Bild: Gandul

Egal, ob und wie das Brexit-Votum umgesetzt wird – das Referendum hat schon jetzt Europa verändert. Europäische Politiker geben sich beleidigt, Großbritannien selbst zweifelt auch, ob der Ausstieg wirklich richtig war.

Die Alten sind eher für den Brexit, die meisten Jungen dagegen. Ausländer in Großbritannien beklagen ein fremdenfeindliches Klima. Dazu kommen viele Briten, die keine Lust mehr auf ihr Land haben, allen voran die Schotten.

Jetzt gibt es ein Land, das sich der Briten annehmen will, die gegen den Austritt aus der EU sind: Rumänien!

Die Website "Romanians adopt Remainians" bietet Kontaktformulare für beide Seiten. Augenzwinkernd werden Rumänen aufgefordert, ausreisewillige Briten zu adoptieren. Wer noch an ein geeintes Europa glaubt und keine Lust mehr auf das Inselwetter hat, soll sich einfach vorstellen:

(Bild: Screenshot Gandul)

Hinter der Website steckt die rumänische Nachrichtenseite Gândul, zu deutsch: "Gedanke". Eine wirkliche Adoptionsplattform ist es also nicht, sondern nur ein Social-Media-Scherz.

Damit hat Gândul bereits Erfahrung: Schon vor drei Jahren startete die Seite #whydontyoucomeover, eine Werbekampagne, die Briten ermuntern soll, sich doch mal Rumänien anzusehen.

#Whydontyoucomeover hatte einen ersten Hintergrund

Britische Politiker hatten kurz zuvor eine eigene Werbekampange initiiert, die rumänische und bulgarische Arbeiter von der Migration nach Großbritannien abhalten sollte.
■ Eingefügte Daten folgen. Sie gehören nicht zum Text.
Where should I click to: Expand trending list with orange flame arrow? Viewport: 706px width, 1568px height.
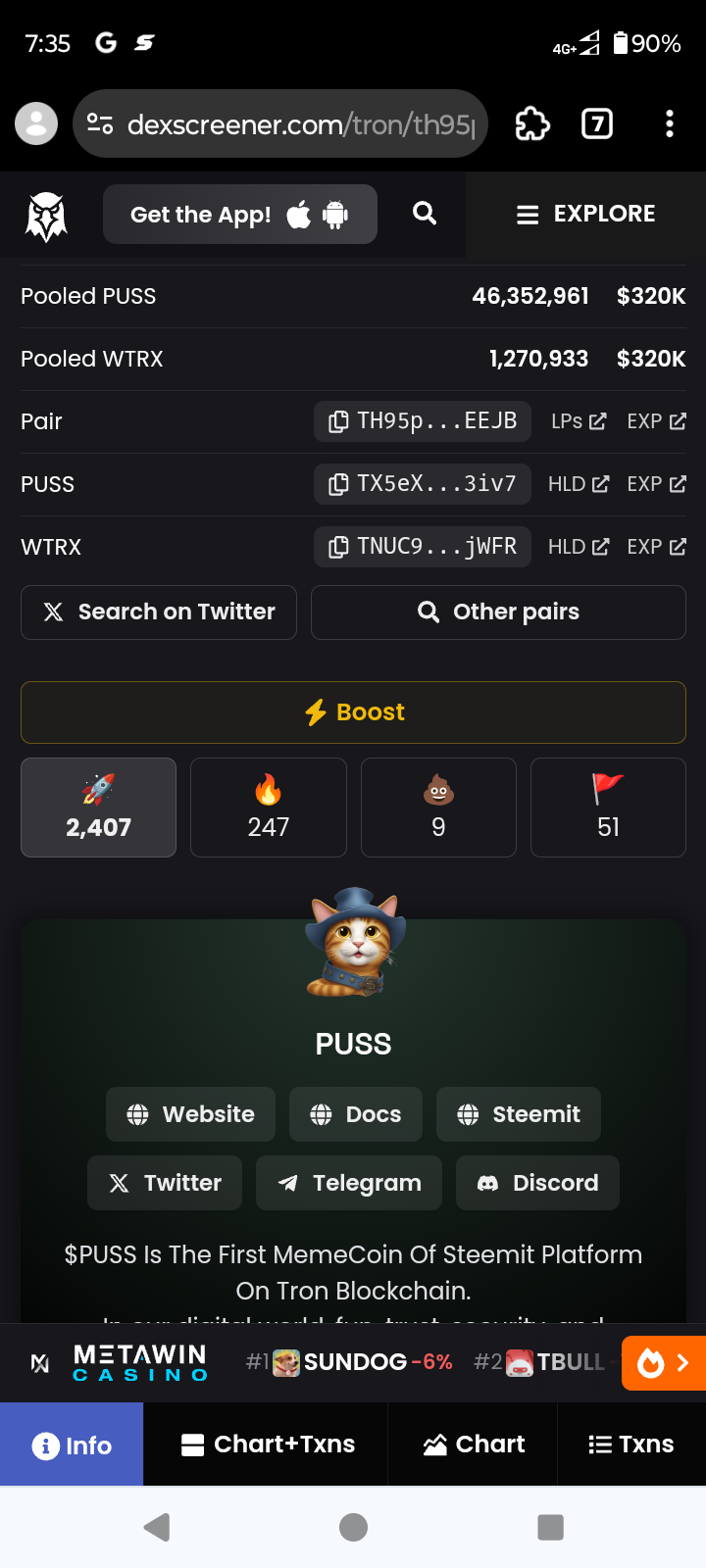click(664, 1363)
Der Slogan:

"You won't like it here" ​

Das Ziel sei es, den Migranten klarzumachen, dass "unsere Straßen hier nicht mit Gold gepflastert sind", sagte ein Minister damals ("The Guardian"). Eine Anti-Zuwanderungs-Kampagne also. Die rumänischen Journalisten fanden den mit Vorurteilen gespickten Ansatz nicht lustig und antwortet mit einer Jobbörse, dank der Briten auch Angebote in Rumänien finden konnten.

(Bild: Screenshot Gandul)

Um die nicht ganz ernst gemeinte Börse bekannt zu machen, stellte Gândul unter #whydontyoucomeover Plakate vor. Natürlich auch voller Großbritannien-Klischees.